Because of that, we have a bunch of rookie homoeowners who got past that 3-year or 5-year mark of paying their mortgage and now they want to do other things after they refi for a lower payment.

Thus you have the cheap-ice homeowner.


----------



## flashheatingand (May 3, 2008)

It is what it is. And it isn't going to get any easier. Supply and demand baby


----------



## CO762 (Feb 22, 2010)

windowking52 said:


> it started out with hgtv


I wonder what type of tradespeople work on their house when they need work done?


----------



## CENTERLINE MV (Jan 9, 2011)

I know its easier said than done, but you gotta be a salesman. Are you meeting potential clients with a portfolio in hand? A list of references? An iPad presentation of your best projects? You have to add value to your business. 

It's the clients that understand value are the ones I target. You have to explain to them that you and your company execute the best field practices and techniques and these are things they may never see (flashing a roof, chimney, window, door properly for example) and by the time they find out that there's a problem the check is cleared & the low baller is long gone. 

Show them pictures of practices you do that most other guys dont do. Tell them about the quality of products and materials you use. Get them n touch with past clients that got burned & hired you to come in and fix the mess---theyll think twice about going with the cheapest price. Gotta think like a salesman if you want to stay in the game.


----------



## Roofcheck (Dec 27, 2011)

Back to the OP. Charge more. I hate losing jobs- but I don't mind If I can sell the next one for more and give them the treatment they are paying for that you are selling. 

Everybody who has been in business for any amount of time has had problems, call backs whatever you want to call them. Go back to the ones your have had, talk to them and use them as references- send them a dinner gift card and tell them you need their help. 

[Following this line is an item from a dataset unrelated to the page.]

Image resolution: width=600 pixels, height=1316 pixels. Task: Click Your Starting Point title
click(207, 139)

You are a window guy, You've been in business long enough to know seals have failed, windows have been broken whatever- whatever you did to rectify the situation is the best proof of your value for the long road for their window buying and using experience. 

Don't show the same products that these other clowns can show them. Service after the sale is what I'm getting at, go back and get past customers on board- times are tough do the difference.


----------



## AustinDB (Sep 11, 2006)

what was the source for the Austin, TX reference? There is a hell of a lot of building going on in the MF/commercial end-not sure about the residential side based on what I briefly observed.


----------



## Tinstaafl (Jan 6, 2008)

I'd like to compliment you on choosing a thread title that is certain to endear you to all of your potential clients.


----------



## Jaws (Dec 20, 2010)

72chevy4x4 said:


> what was the source for the Austin, TX reference? There is a hell of a lot of building going on in the MF/commercial end-not sure about the residential side based on what I briefly observed.

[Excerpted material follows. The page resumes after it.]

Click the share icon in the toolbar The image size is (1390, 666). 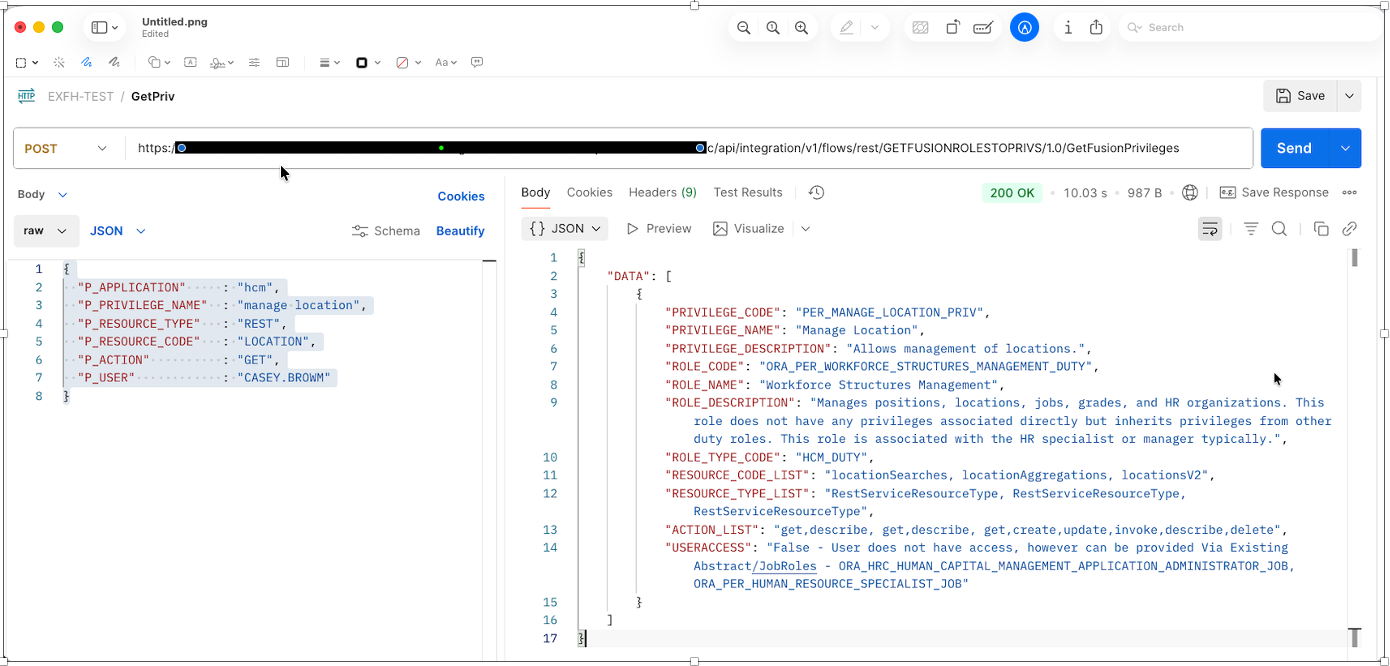click(1096, 28)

A lot of hacks. Like everywhere, I imagine. 

A lot of good contractors there too, though.


----------



## The Coastal Craftsman (Jun 29, 2009)

Trying to sell a customer a Porsche when they want a Kia is never gonna go well. If they ain't concerned about having a quality job, warranty, insurance, Experianced contractor who's gonna be in business to back up his product then you are best not working for them. You won't make any money from these people and the ones doing the job will soon be out of business and another 3 will replace them who will also not be in business for long either.


----------



## Pete'sfeets (Mar 20, 2011)

like everything else in life, there is a mirror, if you don't much like yourself don't be looking in the mirror, but we all cannot resist to look of course and so well not that I am religious much but karma, it always comes back to help.


----------



## tenon0774 (Feb 7, 2013)

Pete'sfeets said:


> like everything else in life, there is a mirror, if you don't much like yourself don't be looking in the mirror, but we all cannot resist to look of course and so well not that I am religious much but karma, it always comes back to help.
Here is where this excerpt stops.